Affirming the kind of analysis that Israel’s advocates try to dismiss as lies or rhetorical excess, the Committee slammed Israel for violating the right to equality in numerous policy areas. CERD described “segregation between Jewish and non-Jewish communities”, a lack of “equal access to land and property”, and “the ongoing policy of home demolitions and forced displacement of the indigenous Bedouin communities” in the Negev.
The lack of a “prohibition of racial discrimination” in Israel’s Basic Law was highlighted, and more recent developments, such as the restrictions on family unification affecting Palestinian citizens were also part of CERD’s wide-ranging criticisms.
The Committee’s observations also covered Israel’s policies in the Occupied Territories, showing how the same discriminatory patterns are found on both sides of the Green Line. Israeli settlements in the West Bank form part of a regime of “de facto segregation” severe enough to cause the Committee to remind Israel of the “prohibition” of policies of “apartheid”.
According to Dr David Keane, senior lecturer in law at Middlesex University and author of ‘Caste-based Discrimination in International Human Rights Law’, this is “the most cutting CERD recognition and condemnation of a legal system of segregation since apartheid South Africa”.
CERD’s conclusions echo the stream of reports from Palestine/Israel by respected human rights organisations and observers. Last month, the UN’s Special Rapporteur on the right to adequate housing Raquel Rolnik returned from a visit to Palestine/Israel saying she had witnessed “a land development model that excludes, discriminates against and displaces minorities”, including “the implementation of a strategy of Judaization and control of the territory”.
Human Rights Watch have also recently condemned Israel’s “control over the Palestinian population registry” and the way it has been manipulated to affect “the arbitrary exclusion by the Israeli military of hundreds of thousands of Palestinians since 1967”. In January, the UN Humanitarian Coordinator for the occupied Palestinian territory said Israel was carrying out the “wholesale destruction” of Palestinians’ “homes and livelihoods”.
This is the ‘routine’ nature of colonial rule, something I was reminded of again in person when I made my most recent trip to the region earlier this month. Pass papers and checkpoints, land confiscation and settlements, evictions and exclusive housing developments. As you travel across Palestine/Israel, one is struck not just by how a ‘two state solution’ is dead, but also how what has emerged over the decades is a de facto single state or regime, that across the land between the Jordan River and Mediterranean Sea, controls people’s lives on an ethnocratic basis.
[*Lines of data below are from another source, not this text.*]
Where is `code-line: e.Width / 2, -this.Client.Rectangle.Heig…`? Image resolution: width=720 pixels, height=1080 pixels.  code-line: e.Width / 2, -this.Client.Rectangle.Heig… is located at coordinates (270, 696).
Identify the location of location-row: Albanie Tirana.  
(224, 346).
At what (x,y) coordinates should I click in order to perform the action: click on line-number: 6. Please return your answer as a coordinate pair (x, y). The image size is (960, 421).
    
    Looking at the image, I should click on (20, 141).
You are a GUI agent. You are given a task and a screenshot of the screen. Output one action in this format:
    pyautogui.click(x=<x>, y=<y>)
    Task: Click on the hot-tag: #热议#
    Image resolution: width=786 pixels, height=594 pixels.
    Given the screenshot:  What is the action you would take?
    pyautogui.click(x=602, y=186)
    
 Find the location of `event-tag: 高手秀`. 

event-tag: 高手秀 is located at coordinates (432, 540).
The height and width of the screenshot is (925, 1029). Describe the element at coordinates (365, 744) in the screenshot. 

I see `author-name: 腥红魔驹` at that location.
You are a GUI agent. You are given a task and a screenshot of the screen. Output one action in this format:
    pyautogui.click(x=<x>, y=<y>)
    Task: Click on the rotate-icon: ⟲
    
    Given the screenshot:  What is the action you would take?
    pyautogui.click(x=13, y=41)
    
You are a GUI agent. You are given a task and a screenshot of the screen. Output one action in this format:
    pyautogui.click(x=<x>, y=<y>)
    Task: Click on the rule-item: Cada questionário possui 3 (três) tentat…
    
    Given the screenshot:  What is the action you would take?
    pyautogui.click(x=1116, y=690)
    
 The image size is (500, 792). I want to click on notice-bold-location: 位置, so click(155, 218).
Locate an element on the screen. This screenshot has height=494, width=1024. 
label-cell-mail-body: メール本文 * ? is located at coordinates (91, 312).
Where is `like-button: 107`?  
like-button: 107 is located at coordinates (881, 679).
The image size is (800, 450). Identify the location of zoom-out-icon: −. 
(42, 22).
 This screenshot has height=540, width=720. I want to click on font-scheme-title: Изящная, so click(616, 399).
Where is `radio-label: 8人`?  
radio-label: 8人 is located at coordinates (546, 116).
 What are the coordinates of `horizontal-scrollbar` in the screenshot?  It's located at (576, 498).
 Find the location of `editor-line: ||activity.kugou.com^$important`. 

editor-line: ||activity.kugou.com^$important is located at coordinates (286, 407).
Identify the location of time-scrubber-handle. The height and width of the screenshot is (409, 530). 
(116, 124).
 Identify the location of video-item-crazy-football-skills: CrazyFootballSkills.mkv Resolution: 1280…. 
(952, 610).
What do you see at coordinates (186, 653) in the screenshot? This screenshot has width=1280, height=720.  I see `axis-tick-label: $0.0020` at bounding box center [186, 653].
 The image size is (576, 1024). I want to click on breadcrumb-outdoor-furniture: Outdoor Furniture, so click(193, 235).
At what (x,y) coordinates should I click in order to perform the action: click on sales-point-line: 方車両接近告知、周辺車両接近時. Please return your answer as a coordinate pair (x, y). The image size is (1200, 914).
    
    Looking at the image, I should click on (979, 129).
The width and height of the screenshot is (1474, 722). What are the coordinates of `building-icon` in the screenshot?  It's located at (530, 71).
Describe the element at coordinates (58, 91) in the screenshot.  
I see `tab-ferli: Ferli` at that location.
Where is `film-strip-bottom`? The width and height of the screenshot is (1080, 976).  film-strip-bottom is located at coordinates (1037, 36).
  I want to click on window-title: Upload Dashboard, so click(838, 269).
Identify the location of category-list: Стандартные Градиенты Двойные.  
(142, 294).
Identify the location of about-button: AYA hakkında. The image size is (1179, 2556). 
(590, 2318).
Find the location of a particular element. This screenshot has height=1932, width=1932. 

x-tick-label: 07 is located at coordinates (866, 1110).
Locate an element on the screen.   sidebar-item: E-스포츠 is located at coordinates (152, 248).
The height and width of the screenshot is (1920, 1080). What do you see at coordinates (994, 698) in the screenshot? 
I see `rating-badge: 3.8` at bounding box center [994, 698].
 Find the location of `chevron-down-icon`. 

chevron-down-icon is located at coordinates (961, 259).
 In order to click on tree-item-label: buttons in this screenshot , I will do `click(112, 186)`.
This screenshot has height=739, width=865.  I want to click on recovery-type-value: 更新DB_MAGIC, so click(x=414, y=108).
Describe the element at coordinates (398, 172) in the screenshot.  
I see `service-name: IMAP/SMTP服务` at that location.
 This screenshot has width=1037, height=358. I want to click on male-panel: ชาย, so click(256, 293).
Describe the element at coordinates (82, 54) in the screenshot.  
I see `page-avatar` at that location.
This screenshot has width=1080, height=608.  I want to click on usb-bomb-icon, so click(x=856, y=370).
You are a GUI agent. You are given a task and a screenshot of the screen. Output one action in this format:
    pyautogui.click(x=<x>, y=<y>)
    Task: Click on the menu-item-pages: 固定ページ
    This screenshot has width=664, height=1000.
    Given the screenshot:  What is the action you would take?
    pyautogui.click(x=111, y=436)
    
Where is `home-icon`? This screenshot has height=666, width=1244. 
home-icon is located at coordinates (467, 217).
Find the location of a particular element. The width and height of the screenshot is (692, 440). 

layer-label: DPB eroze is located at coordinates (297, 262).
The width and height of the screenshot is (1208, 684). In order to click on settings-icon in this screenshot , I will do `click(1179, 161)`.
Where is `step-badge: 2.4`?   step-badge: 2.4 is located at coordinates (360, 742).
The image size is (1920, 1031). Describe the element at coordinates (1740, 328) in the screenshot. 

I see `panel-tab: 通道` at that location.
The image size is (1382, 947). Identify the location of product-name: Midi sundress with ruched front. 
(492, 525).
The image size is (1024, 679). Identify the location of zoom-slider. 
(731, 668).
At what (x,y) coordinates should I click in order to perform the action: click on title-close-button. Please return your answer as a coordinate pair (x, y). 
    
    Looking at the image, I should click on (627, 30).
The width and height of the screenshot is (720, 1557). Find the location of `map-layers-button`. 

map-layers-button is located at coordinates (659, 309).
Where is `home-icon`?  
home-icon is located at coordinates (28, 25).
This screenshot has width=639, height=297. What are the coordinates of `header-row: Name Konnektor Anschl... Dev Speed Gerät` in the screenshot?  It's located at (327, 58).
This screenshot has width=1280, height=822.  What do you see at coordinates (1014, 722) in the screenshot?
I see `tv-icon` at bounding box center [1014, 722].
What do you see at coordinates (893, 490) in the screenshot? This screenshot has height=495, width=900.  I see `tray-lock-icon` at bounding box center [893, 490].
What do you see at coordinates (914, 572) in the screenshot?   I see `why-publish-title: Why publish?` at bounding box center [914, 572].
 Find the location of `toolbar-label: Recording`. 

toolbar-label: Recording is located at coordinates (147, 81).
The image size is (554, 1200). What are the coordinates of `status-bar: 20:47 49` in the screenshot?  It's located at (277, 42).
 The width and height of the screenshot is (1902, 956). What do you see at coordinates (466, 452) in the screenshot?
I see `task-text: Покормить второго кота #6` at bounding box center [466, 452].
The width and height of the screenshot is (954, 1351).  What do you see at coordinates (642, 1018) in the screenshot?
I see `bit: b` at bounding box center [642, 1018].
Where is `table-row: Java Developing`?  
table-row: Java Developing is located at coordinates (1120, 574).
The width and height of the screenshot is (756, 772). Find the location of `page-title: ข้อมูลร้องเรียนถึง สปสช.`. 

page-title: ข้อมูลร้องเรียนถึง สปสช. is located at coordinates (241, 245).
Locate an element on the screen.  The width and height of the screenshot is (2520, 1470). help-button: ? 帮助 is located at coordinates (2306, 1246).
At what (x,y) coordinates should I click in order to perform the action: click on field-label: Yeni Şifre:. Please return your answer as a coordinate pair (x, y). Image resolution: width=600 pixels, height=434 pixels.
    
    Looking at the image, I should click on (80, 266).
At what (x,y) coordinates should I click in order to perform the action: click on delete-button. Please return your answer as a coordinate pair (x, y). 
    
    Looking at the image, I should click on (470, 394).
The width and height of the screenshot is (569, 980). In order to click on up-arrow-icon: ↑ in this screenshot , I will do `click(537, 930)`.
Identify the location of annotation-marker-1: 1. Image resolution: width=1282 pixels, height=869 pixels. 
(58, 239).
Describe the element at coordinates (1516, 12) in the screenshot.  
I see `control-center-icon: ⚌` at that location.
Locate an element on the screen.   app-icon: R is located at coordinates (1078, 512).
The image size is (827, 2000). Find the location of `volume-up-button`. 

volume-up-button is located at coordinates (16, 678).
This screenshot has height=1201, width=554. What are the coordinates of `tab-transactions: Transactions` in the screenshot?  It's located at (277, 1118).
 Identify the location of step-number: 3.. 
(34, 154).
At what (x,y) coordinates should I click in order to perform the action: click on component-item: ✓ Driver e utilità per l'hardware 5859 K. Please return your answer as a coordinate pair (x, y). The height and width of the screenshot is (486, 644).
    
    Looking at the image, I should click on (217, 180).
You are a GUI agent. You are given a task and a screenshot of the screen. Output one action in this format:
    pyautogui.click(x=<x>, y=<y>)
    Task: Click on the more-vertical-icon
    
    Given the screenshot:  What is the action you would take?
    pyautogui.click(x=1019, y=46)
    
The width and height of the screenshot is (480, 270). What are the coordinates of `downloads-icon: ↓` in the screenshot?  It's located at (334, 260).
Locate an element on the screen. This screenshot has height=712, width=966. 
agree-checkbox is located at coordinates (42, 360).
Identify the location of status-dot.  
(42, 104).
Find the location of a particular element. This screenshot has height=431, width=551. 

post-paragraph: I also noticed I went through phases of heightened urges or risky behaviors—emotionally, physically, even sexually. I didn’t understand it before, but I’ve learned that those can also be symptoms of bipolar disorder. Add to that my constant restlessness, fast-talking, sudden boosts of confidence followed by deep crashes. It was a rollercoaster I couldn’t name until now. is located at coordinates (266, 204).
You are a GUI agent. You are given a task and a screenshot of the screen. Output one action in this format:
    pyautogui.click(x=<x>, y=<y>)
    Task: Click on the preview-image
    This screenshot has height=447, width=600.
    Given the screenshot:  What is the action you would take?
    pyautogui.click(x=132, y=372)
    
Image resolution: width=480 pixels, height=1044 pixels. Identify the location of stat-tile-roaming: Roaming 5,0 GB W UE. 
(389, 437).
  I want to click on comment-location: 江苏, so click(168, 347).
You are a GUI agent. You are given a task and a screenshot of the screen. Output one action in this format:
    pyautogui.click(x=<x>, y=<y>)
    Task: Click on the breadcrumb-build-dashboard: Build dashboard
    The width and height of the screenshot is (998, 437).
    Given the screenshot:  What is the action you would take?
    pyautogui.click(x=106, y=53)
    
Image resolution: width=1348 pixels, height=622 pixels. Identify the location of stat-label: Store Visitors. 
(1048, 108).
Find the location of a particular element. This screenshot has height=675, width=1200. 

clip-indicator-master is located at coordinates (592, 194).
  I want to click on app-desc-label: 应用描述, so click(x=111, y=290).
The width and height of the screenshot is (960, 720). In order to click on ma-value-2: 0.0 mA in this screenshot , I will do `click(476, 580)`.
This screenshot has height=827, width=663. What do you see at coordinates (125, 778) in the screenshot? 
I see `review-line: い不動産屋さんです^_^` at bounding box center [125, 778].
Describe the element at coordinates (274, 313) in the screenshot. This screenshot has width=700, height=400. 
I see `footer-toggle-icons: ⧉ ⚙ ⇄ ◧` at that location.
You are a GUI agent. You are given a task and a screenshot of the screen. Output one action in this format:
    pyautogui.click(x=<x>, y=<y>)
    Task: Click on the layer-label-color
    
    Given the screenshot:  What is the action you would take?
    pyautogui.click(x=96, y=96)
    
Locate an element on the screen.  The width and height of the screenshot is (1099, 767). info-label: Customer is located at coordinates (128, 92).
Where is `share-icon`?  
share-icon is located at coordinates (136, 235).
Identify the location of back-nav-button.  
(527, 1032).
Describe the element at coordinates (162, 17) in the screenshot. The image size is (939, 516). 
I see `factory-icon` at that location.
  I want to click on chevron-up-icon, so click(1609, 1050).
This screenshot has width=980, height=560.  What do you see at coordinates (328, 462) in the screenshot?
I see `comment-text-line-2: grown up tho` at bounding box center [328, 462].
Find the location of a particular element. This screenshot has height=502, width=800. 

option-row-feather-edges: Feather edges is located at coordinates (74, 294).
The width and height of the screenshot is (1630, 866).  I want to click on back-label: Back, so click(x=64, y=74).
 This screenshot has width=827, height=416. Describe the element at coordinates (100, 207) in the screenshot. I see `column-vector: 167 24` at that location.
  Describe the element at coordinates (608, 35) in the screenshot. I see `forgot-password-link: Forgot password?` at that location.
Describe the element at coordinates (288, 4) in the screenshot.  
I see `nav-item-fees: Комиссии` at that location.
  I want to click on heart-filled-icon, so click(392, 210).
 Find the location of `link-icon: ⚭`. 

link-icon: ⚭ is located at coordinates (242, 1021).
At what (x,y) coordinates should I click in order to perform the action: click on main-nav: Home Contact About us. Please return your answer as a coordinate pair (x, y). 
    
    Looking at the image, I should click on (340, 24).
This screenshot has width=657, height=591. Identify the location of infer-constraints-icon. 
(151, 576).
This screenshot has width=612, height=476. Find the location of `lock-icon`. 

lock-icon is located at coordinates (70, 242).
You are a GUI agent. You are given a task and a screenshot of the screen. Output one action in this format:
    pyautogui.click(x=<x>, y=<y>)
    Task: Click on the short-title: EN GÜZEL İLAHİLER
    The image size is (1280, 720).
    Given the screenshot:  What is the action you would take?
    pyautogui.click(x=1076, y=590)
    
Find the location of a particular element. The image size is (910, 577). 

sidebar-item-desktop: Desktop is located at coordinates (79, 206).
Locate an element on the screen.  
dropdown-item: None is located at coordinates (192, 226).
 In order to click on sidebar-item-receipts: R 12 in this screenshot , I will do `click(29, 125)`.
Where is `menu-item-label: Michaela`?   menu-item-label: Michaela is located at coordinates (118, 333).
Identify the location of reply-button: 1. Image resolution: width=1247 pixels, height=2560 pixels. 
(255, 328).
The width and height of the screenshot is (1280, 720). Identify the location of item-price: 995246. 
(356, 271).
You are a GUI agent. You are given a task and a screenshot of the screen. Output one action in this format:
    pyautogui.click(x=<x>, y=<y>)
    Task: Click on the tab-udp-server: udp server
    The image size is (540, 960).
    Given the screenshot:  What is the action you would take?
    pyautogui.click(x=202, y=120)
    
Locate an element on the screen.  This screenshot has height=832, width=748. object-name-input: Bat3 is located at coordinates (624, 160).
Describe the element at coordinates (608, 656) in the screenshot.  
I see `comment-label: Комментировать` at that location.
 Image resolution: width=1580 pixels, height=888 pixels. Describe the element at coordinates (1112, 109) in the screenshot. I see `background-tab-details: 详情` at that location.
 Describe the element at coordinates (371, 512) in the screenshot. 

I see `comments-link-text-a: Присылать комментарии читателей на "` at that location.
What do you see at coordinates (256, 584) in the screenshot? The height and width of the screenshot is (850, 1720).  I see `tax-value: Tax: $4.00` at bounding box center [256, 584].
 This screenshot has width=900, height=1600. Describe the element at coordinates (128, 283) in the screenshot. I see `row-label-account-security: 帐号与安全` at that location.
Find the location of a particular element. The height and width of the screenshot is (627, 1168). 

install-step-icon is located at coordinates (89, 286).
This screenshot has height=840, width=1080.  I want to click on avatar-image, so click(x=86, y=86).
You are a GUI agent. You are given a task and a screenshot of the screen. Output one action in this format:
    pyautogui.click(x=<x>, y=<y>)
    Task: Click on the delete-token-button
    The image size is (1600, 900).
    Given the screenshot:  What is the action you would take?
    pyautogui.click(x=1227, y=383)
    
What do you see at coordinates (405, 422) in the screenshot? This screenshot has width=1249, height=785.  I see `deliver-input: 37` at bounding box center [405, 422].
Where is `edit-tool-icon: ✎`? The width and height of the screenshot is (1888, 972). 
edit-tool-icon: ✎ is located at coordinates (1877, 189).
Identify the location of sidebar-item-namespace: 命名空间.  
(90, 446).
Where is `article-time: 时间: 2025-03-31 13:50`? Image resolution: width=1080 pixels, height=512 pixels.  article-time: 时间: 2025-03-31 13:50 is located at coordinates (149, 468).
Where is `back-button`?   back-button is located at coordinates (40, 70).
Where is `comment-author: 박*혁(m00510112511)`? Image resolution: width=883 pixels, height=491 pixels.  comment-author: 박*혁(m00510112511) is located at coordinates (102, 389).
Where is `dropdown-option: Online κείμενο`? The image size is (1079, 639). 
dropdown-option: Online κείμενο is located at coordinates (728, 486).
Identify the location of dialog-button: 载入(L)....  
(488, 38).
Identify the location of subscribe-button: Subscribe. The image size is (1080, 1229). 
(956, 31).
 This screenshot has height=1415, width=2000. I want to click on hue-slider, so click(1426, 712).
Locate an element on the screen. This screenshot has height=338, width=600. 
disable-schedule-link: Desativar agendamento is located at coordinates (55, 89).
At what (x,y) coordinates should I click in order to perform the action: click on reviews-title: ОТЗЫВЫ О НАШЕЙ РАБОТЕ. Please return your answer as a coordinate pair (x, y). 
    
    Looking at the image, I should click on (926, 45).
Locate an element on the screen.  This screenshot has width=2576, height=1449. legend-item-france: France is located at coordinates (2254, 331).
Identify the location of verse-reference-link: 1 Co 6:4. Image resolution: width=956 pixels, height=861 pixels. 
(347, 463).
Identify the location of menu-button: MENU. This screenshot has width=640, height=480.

The Israeli government maintains a system that, when examined on the basis of the facts, is racially discriminatory and intended to make sure that land, resources, and certain privileges are kept for the benefit of Jews, at the expense of Palestinians. This is a territory characterised by physically and bureaucratically enforced segregation, that makes a mockery of international law.
Until the appalling, systematic racism that CERD has drawn attention to is challenged, peace will remain elusive. Palestinians denied basic rights, whether with citizenship in the Galilee or under military rule in Bethlehem, need the international community to move beyond reporting on violations – and end them.